I finally poured the first mold for the Imperial Highway. Didn't take any pictures -- there's thousands of pictures of people's two-part molds out there already. I still have no idea how well it will cast up. I suspect it will be rather thick. Alternate plan is to cast Hydrocal and try pulling sheet styrene over it with TechShop's vacuum former.
The weather is (temporarily) warming, if wet, and I have (sort of) heat in the apartment now. Between that and moving the start of my day an hour later, I seem to be doing a little better. Still was a bit of a push to pour two sides of a two-part mold in one evening after work.
The Tomb Raider story is stalled. I recently read an extremely entertaining loosely-linked set of Tomb Raider fanfics which bring a lot more real-world history and religion in, with a decidedly European sensibility, and also placed a bit more realistically in some of the (many) real-world trouble spots. And I'm humbled. For all that I'm cramming on history right now (mostly ancient world) I am not and will never be one of those people who can extemporize at length about hoplite formations or the political use of ostracism in classical Athens.
Of course this is a road that can be followed too far. No-one "reads" Umberto Eco...they struggle through him with a terrible awareness they are missing half of the references and allusions. And I'd rather not be one of that kind of writer, either. I'd prefer a shared illusion; the reader thinks I know something about the Great Siege of Malta, and after reading my story they feel that they, too, have learned something about that test run to what would the last great sea battles between galleys as the Ottoman Empire clashed with a variegated and oft-feuding coalition of nominally Christian nations for control of the Mediterranean.

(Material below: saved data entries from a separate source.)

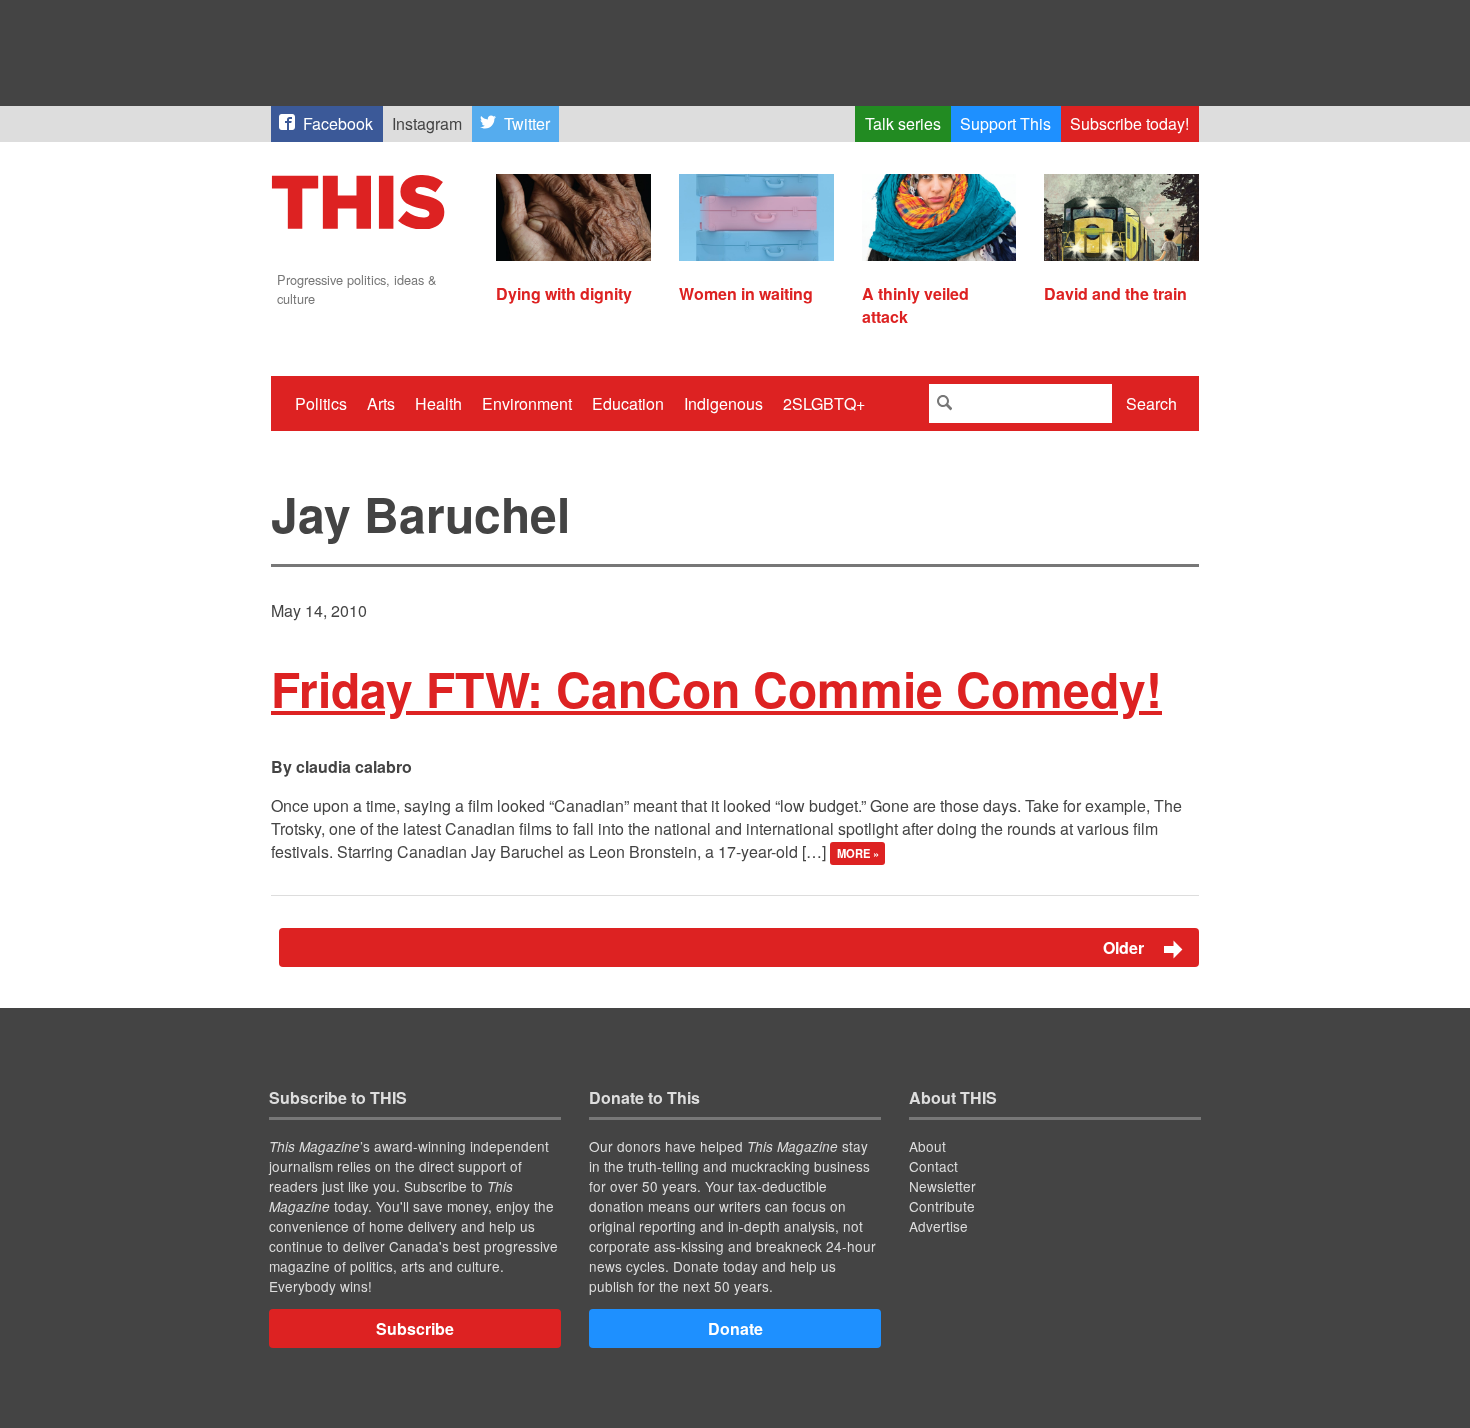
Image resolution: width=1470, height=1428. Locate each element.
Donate (735, 1328)
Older (1125, 947)
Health (438, 403)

And, yeah, as much as I've been trying to learn something about Assyrians, Babylonians, Hittites and Kushites and early Judea and of course mighty (but often fractured) Egypt, I think I'm just as likely to be focusing the final chapters of the fic on more recent history; specifically, the tattered and contradictory set of tales told of Atlantis, Lemuria and Mu.
Oh, yes, but once you start looking into them, you realize the wealth of imagination that has crufted around those words arose from many threads going in all directions. It isn't all just Plato. You dig at all and you are looking at Blavatsky and the Theosophists, and relative late-comers like Von Daniken who synthesize that with concepts Howard Phillips Lovecraft and his friends were selling for a nickel a word, and characters like Augustus le Plongeon or Ettiene Brassard, and before you know it you've got links to Young-Earth Creationists, Zorastorianism, and once again our old buddy Hermes Trismagestis.
Which is exactly what I was talking about above. Name-drop the Dialogues, and a little Solon of Athens, on the way to Atlantis and that's fine. But start talking about Ignatious Donnely or worse yet, Francisco López de Gómara, and you are rapidly approaching the point where your reader gives up in befuddlement.
(A note. I spend way too long when I write fiction, so when I blog I don't generally bother with spell-check on any of the names I drop).
I'm working a day job now, and it is only tangentially involved with sound. But lest you feel (as I'm starting to feel) as if this blog will never be about theatrical sound again, I do have a couple shows coming up in this new year.